According to Sherman, Cauthen, Schoenberg, Burns, Reaven and Griffith in 2010, the 2010 inflation adjusted amount per case in Medicare dollars is $13,243.82 per patient once you take into consideration the complications, but exclude many other variables such as repeated MRI’s, myelograms, and many hospital charges. Allen and Garfin (2010), taking into account total charges, including mean hospital charges for a single level, uncomplicated, minimally invasive surgery, reported the cost to be $70,159 for all payors. They also went on to report that for 2-level disc surgeries the complication rate increased by 25% with significantly more costs.
If you consider 240,000 preventable surgeries at $70,159 per patient, that equates to $16,838,160,000 healthcare dollars that did not have to be spent. MEDSTAT, as reported by Chiropractic Lifecare of America (2009), estimated that the average cost of chiropractic care per patient per case is $3,918 (2011 inflation adjusted dollars.) If you take this amount and apply it to the 240,000 unnecessary surgeries, you have a net savings of $66,241 per patient. The net savings to the Medicare system and private insurers is $15,897,840,000.
According to Fayssoux, Goldfarb, Vaccaro, James (2010) who studied the indirect costs associated with surgery for low back pain, the average lost productivity related to absenteeism resulted in lost wages of $2,884 per patient for the first postoperative year. “The findings demonstrate the significant, though not surprising, impact of spinal disability on productivity, and the importance of including measurement of lost productivity and return to work…” (Fayssoux et al., 2010, p. 9). This equals an additional $692,160,000 in wages to Americans per year by taking the necessity of absenteeism out of the equation with no surgeries to recover from.

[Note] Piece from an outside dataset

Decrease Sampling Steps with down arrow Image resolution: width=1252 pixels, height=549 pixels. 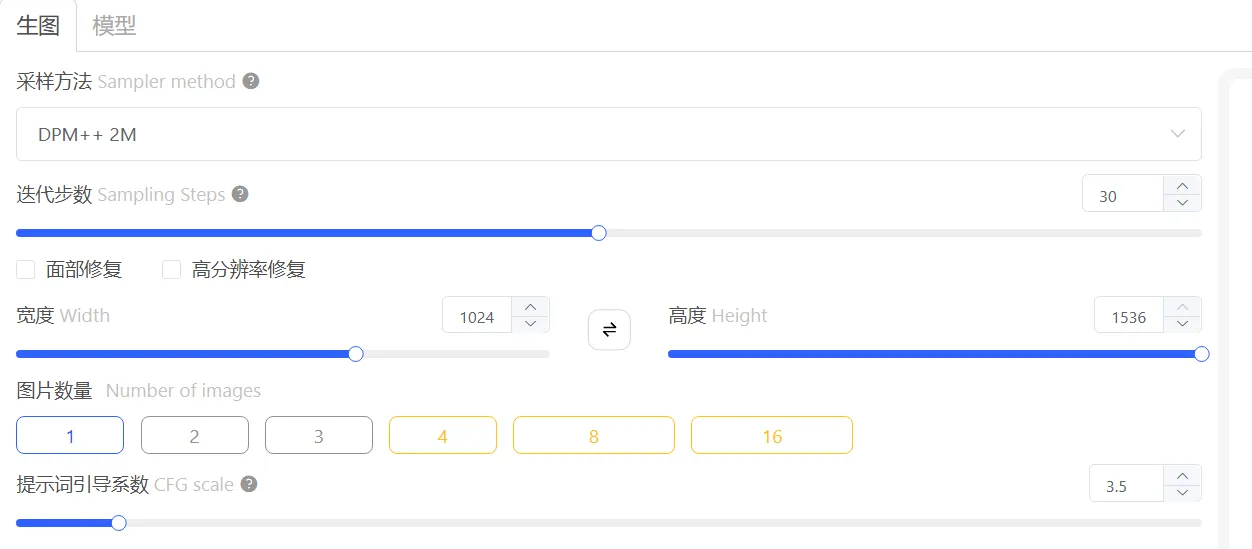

Chiropractic offers solutions to the federal government, local government, and public and private insurance companies by avoiding unnecessary surgeries. Chiropractic offers solutions to the economy of local, state and federal governments by increasing the tax base and productivity in the marketplace as a result of keeping workers at work and circulating money into local economies with increased paychecks at the end of the year. The research is conclusive and chiropractic has solutions to many of the economic and societal problems in the United States and worldwide.
References:
1. Zigler, J. (2002). Lumbar artificial disc surgery for chronic back pain. spine-health. Retrieved fromhttp://www.spine-health.com/treatment/artificial-disc-replacement/lumbar-artificial-disc-surgery-chronic-back-pain
2. Allen, R. T., & Garfin, S. R. (2010). The economics of minimally invasive spine surgery: The value perspective. Spine, 35(Suppl. 26), 375-382.
3. Mayer, H. M. (Ed.). (2006). Minimally invasive spine surgery: A surgical manual. Germany: Springer.
3. McMorland, G., Suter, E., Casha, S., du Plessis, S. J., & Hurlbert, R. J. (2010). Manipulation or microdiskectomy for sciatica? A prospective randomized clinical study. Journal of Manipulative and Physiological Therapeutics, 33(8), 576-584.
4. Sherman, J., Cauthen, J., Schoenberg, D., Burns, M., Reaven, N. L., & Griffith, S. L. (2010). Economic impact of improving outcomes of lumbar discectomy. The Spine Journal, 10(2), 108–116.
5. Chiropractic Lifecare of America. (2009). The MESTAT Project. Learning. Retrieved from http://www.clahealthcare.com/learning/index.html
6

. Fayssoux, R., Goldfarb, N. I., Vaccaro, A. R., & Harrop, J. (2010). Indirect costs associated with surgery for low back pain—A secondary analysis of clinical trial data. Population Health Management, 13(1), 9-13.